#### THE INPUT

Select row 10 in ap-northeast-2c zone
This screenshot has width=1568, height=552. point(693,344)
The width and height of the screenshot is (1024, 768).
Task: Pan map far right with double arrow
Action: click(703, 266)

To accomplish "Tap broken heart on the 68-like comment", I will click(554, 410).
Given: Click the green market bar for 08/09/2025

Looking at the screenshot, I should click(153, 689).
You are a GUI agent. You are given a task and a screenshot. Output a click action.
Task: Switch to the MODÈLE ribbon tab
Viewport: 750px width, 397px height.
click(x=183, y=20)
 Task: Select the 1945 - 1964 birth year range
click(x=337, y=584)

########

Reproduce every record exactly, line by line.

Select row 10 in ap-northeast-2c zone
This screenshot has width=1568, height=552. point(693,344)
The width and height of the screenshot is (1024, 768).
Task: Pan map far right with double arrow
Action: click(703, 266)

To accomplish "Tap broken heart on the 68-like comment", I will click(554, 410).
Given: Click the green market bar for 08/09/2025

Looking at the screenshot, I should click(153, 689).
You are a GUI agent. You are given a task and a screenshot. Output a click action.
Task: Switch to the MODÈLE ribbon tab
Viewport: 750px width, 397px height.
click(x=183, y=20)
 Task: Select the 1945 - 1964 birth year range
click(x=337, y=584)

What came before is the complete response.